Executivos da empresa publicaram textos para responder a pergunta: ‘Qual é o efeito das mídias sociais sobre a democracia?’

O Facebook admitiu nesta segunda-feira (22) que redes sociais podem ser usadas para corroer a democracia e disseminar desinformação.

A declaração foi feita em uma série de postagens no blog da empresa, em uma seção chamada “Perguntas Difíceis”, reservada para o Facebook tratar de pontos sensíveis. A pergunta a ser respondida dessa vez era:

“Qual é o efeito das mídias sociais sobre a democracia?”

“Por muitos anos, a resposta parecia mais simples”, afirmou Katie Harbath, diretora do Facebook para política global. Mas, segundo ela, os últimos acontecimentos políticos mudaram essa perspectiva.

“Desde a Primavera Árabe até eleições robustas em todo o mundo, as redes sociais pareciam positivas. A última campanha presidencial dos Estados Unidos mudaram isso, com uma interferência estrangeira, que o Facebook deveria ter sido mais rápido para identificar, até o crescimento tanto das notícias falsas quanto das bolhas.”

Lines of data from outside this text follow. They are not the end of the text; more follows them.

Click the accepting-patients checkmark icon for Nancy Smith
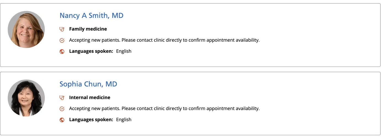 62,40
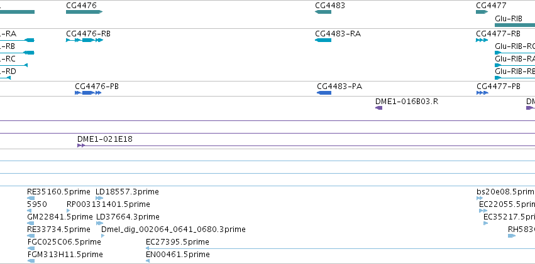Image resolution: width=535 pixels, height=264 pixels.
Task: Select the CG4476 gene glyph
Action: 84,12
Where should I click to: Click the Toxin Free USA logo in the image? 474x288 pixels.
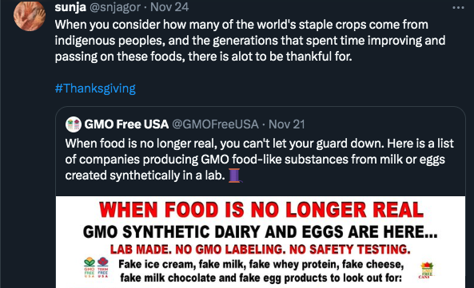(x=103, y=267)
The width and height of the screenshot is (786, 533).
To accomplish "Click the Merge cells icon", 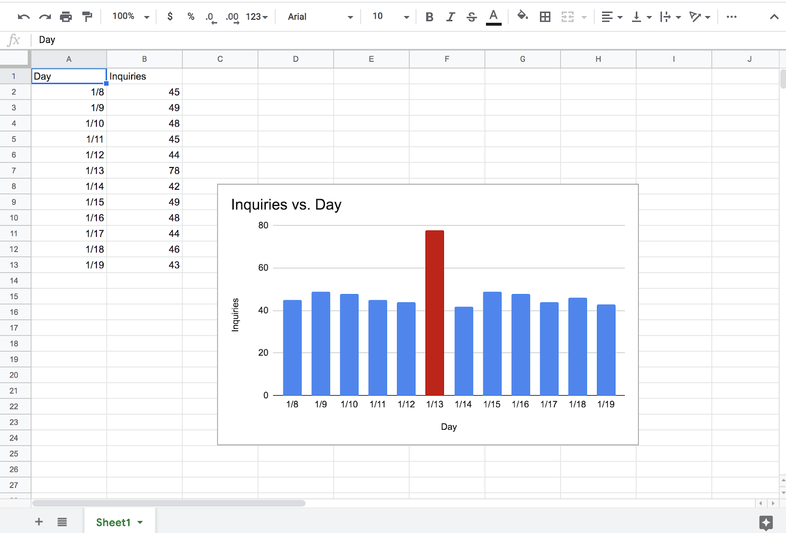I will point(568,17).
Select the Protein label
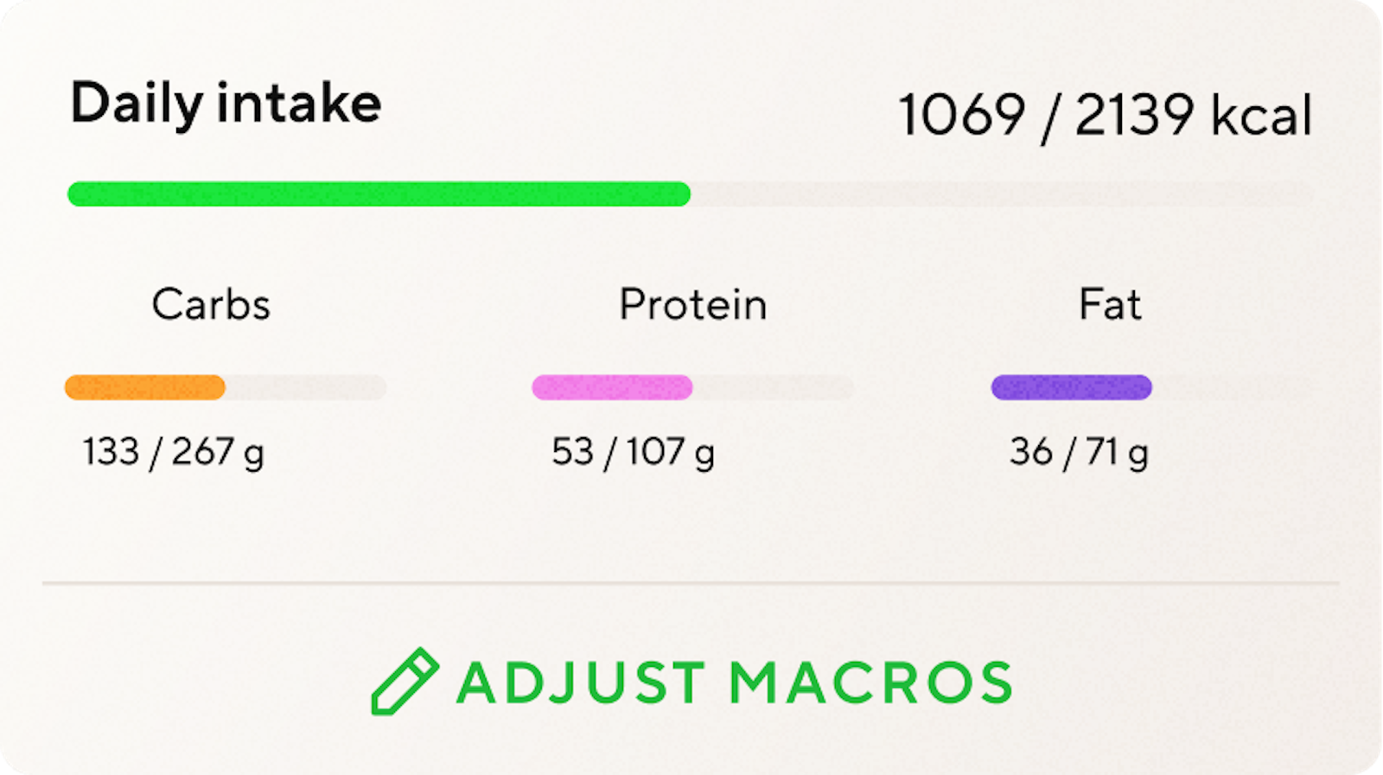Viewport: 1383px width, 775px height. coord(692,304)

O Facebook, assim como outras redes sociais, tem sido apontado como uns dos canais que mais foram usados para espalhas notícias falsas durante a campanha presidencial dos EUA, em 2016.

Na época da eleição de Donald Trump, o presidente-executivo da empresa, Mark Zuckerberg, afirmou que afirmações como essa eram loucura.

“A ideia de que notícias falsas no Facebook influencieram a eleição é maluca. Quem acreditar nisso não entendeu a mensagem que os simpatizantes de Trump tentaram mandar nessa eleição”, disse Zuckerberg em 2016.

Desde então, o Facebook vem tentando apagar essa imagem. Tanto é que a empresa até admite poder ser usada para minar a democracia. Outro executivo do Facebook a se posicionar a respeito e tentar responder foi Samidh Chakrabarti, gerente de produto para engajamento cívico de Facebook.

“Se há uma verdade fundamental sobre o impacto de mídias sociais na democracia, é que elas amplificam as intenções humanas –tanto as boas quanto as ruins. Em seu melhor, elas permitem que nós nos expressemos e tomemos alguma atitude. Em seu pior, elas permitem às pessoas disseminarem desinformação e corroerem a democracia.”

Harbath, por sua vez, afirma que a empresa está “determinada como nunca para lutar contra as influências negativas e garantir que nossa plataforma é inquestionavelmente uma fonte para o bem democrático”.

Uma das ações da empresa para diminuir esse potencial destrutivo foi tomado, por exemplo, para restringir o as notícias falsas. Sites que espalham conteúdo como esse têm o alcance de suas postagens diminuída.